The airport was key for Henry, who used to travel once a week for work. “People would see me boarding for Baltimore and I’d always get, ‘Oh, Baltimore. Are you sure?’ I had to convince people that we’re not just ‘The Wire’ and the 2015 uprising. We don’t have the best reputation. So I’d say, ‘You should visit sometime!’ A lot of it [backlash] is [from] people who’ve never been here.”

I feel this deeply. When I relocated to Baltimore from South Florida, a friend was aghast that I was moving back to “that cesspool,” a place where he had never set foot. I reminded him that he was from a Northeastern city with its own murder-y situation, and he basically responded, “Well, but Baltimore!”

I’m over it. I know my city is not perfect. I know we have problems. Henry and I spent a few minutes talking about the sentencing in the case of the squeegee kid who killed a motorist who’d charged at him with a baseball bat, and last weekend’s spate of carjackings.
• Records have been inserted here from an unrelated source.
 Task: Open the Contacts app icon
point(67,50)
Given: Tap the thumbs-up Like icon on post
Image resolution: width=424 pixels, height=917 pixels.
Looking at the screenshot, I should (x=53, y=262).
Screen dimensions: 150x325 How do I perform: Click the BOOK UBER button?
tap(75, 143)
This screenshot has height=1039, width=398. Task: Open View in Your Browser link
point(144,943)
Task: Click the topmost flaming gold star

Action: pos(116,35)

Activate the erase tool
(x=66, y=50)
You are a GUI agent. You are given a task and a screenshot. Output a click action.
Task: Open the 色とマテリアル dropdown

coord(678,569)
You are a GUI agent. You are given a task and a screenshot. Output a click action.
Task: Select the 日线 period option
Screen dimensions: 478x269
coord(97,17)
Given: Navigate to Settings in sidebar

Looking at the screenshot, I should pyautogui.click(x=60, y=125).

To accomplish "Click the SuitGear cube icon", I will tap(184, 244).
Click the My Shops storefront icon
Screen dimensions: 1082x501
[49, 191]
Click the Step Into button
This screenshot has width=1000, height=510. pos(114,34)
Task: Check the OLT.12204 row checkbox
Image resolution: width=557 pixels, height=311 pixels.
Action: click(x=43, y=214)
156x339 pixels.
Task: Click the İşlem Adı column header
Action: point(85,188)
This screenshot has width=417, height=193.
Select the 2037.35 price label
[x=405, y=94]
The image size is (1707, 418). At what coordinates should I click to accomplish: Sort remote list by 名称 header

But I am here because I want to be, and I aim to be part of the solution, which is why my job involves writing stories like this. Even a big Baltimore fan like Henry is very clear about the downsides. “You say, ‘Baltimore is the greatest city in America,’ but by any metric, it’s not. Really, no city is,” he explained. “But it starts a conversation. People roll their eyes and you say, ‘Why are you laughing?’”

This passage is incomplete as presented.